Only about nine American examples of this veneered form in the William and Mary style survive (see below). With variations of the interior arrangement, decoration of the interior drawers, valances, and prospect door, and pattern of herringbone inlay on the lids and drawers, all the desks barring one example feature burled walnut veneers on similarly arranged cases. The desk in the collection of the Metropolitan Museum of Art is a unique example of veneered olivewood furniture in America. In addition, the Winterthur and Henry Ford examples both have inlaid stars on the lids.
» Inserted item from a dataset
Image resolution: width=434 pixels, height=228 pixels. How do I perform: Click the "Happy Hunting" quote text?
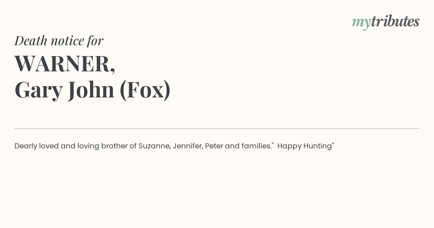[306, 146]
Few have survived without considerable alterations; those in the collections of the Museum of Fine Arts, Boston, Winterthur Museum and Bayou Bend all bear replaced feet and, due to fire damage, the veneers on the desk formerly in the Dallas Museum of Art have been reinstalled face down.
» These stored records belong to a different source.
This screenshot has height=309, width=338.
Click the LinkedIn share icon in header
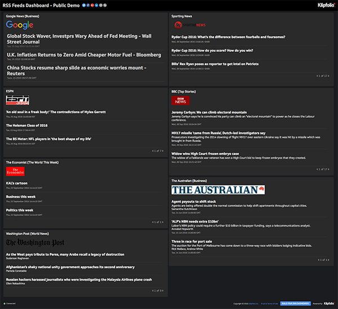(96, 5)
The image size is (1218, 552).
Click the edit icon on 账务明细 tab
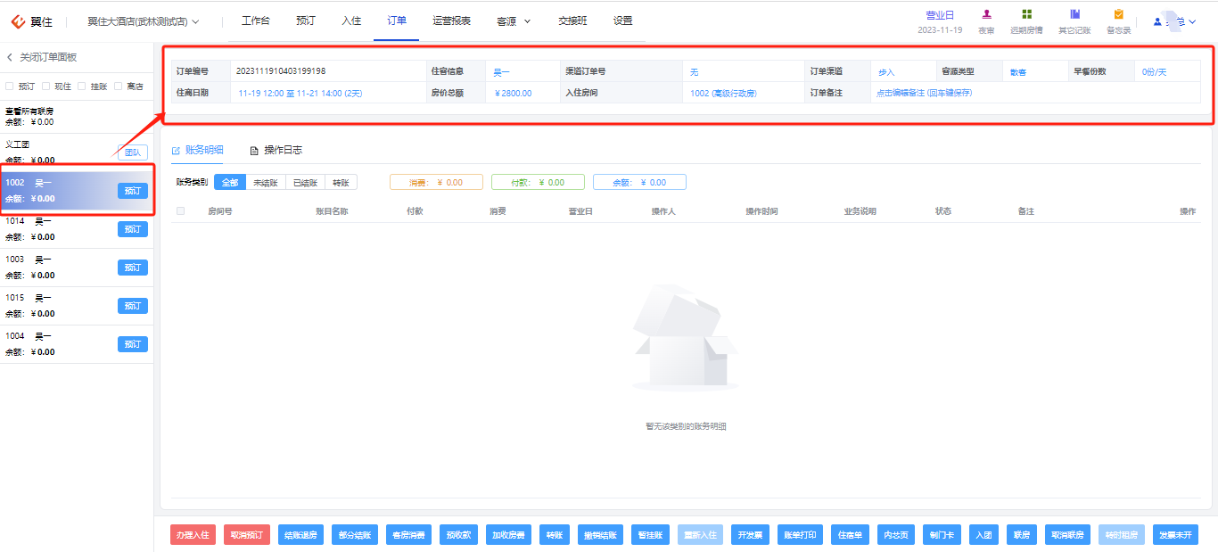tap(176, 151)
The related desks are in the following collections: Formerly in the Dallas Museum of Art and offered as lot 417, to be sold in these Rooms, 16 January 1998; the Henry Ford Museum, illustrated in Helen Comstock, American Furniture: Seventeenth, Eighteenth and Nineteenth Century Styles (Exton, Pennsylvania, 1962), no. 95; The Museum of Fine Arts, Boston, illustrated in Richard H. Randall, Jr., American Furniture in the Museum of Fine Arts Boston (Boston, 1965), no. 55, pp. 70-71; Winterthur Museum, illustrated in Oscar Fitzgerald, Three Centuries of American Furniture (Englewood Cliffs, New Jersey, 1982), fig. II-21; The Metropolitan Museum of Art, illustrated in Marshall B. Davidson and Elizabeth Stillinger, The American Wing at the Metropolitan Museum of Art (New York, 1985), fig. 136, p. 105; The Museum of Fine Arts, Houston, illustrated in David B. Warren, Bayou Bend (Houston, Houston, 1975), cat. 35, p. 18. Another desk is illustrated in Albert Sack, The New Fine Points of Furniture (New York, Inc., 1993), p. 153 and one sold at Sotheby's New York, 28, 30 and 31 January 1994, lot 1140.